Чуть-чуть раньше преподаватели философского факультета Софья Александровна Яновская и Валентин Фердинандович Асмус чуть не были уволены за пропаганду буржуазной идеологии – за перевод книг «Опыт исследования значения логики» Шарля Серрюса[180], «Методология дедуктивных наук» Тарского[181] и той же «Теоретической логики» этих самых Гильберта и Аккермана. Воинствующая кафедра в лице Виталия Ивановича Черкесова, Митрофана Николаевича Алексеева, Петра Ивановича Никитина требовала от них клятвенных заверений, что они никогда больше не будут не только переводить и пропагандировать эти книги, но и сами их читать. Софья Александровна Яновская плакала, но оба они дали такую клятву.
Я сказал:
– Ребята, вы сошли с ума. Достоевский – великий русский писатель. По-моему, в университет нельзя принимать тех, кто не прочел всего Достоевского.
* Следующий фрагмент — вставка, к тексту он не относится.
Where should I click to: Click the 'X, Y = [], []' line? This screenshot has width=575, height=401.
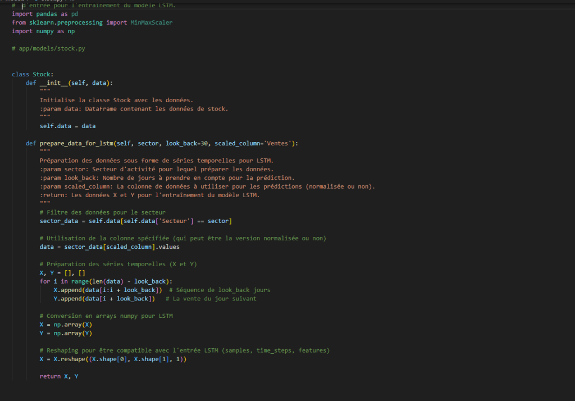coord(62,272)
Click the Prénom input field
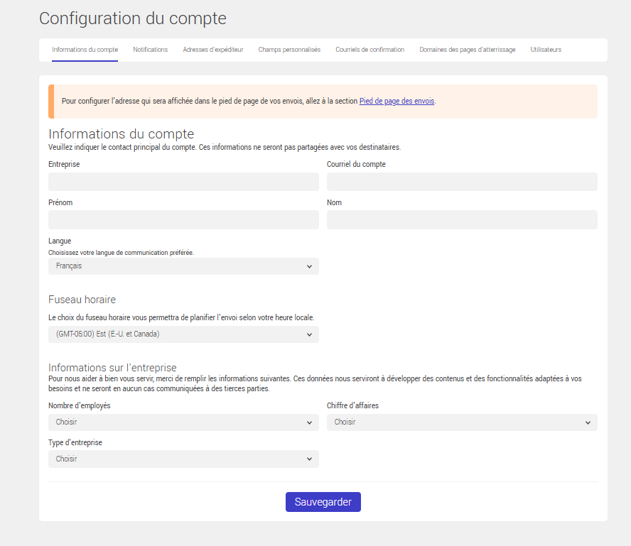Viewport: 631px width, 546px height. tap(183, 219)
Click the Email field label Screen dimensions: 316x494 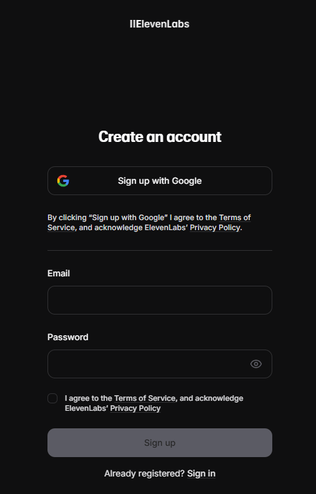point(59,273)
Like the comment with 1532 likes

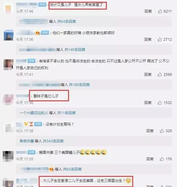click(160, 102)
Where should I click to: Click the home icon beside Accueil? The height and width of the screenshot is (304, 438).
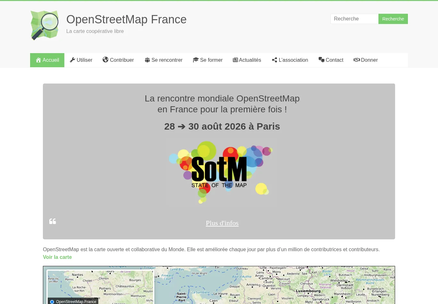38,60
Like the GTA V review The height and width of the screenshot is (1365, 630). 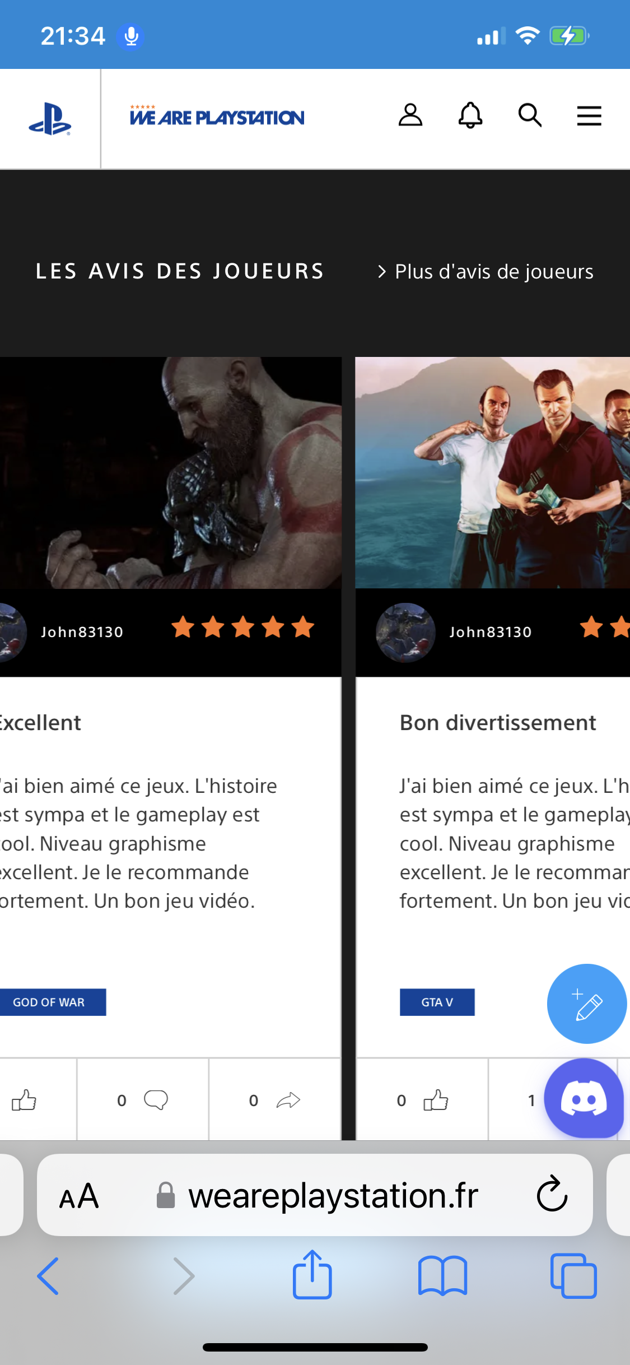[436, 1100]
Наступила тишина, все подрастерялись… Кто-то сказал:
– И правда ведь.
Потом выступил тогдашний секретарь партийной организации курса Герман Горячев (сын секретаря новосибирского обкома партии, одного из самых «лонгитюдных» секретарей обкома – он был при Сталине, при Хрущеве, был при Брежневе[182]):
– А может, там еще чего было? Ну конечно же, просто так, за чтение Достоевского, вряд ли можно исключить из комсомола. Но ведь нам, наверно, не зря об этом написали сюда и порекомендовали их исключить – значит, там еще что-то было, а это только повод, сигнал, чтобы мы действовали.
Я его спрашиваю:
– А может быть, ничего больше не было?
– Вряд ли.
– Ну так давайте запрос сделаем: что там еще было? И уже тогда исключим их за то, что они действительно сделали. А пока, может, не надо?
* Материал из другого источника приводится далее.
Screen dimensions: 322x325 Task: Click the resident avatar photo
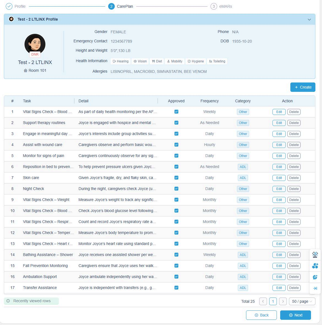point(35,44)
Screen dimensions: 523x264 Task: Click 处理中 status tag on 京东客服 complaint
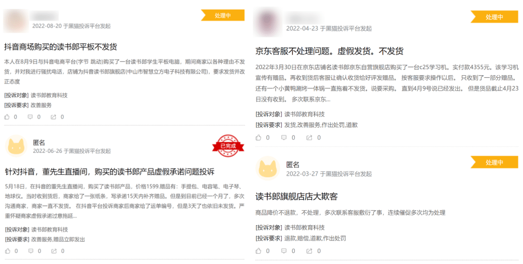click(x=494, y=17)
Комсомольское собрание приняло решение: пока воздержаться и запросить дополнительную информацию. Но Герману Горячеву врезали потом на бюро факультета, Гусакова же сразу отправили на бюро факультета, потом в вузком и там исключили, но уже через собрание курса больше не проводили. Хотя, по-видимому, всех, так сказать, участников обсуждения на заметку взяли.
Позже я на одном из комсомольских собраний встал и спросил:
– Так все-таки за что исключили Гусакова? – и попросил, чтобы дали разъяснения.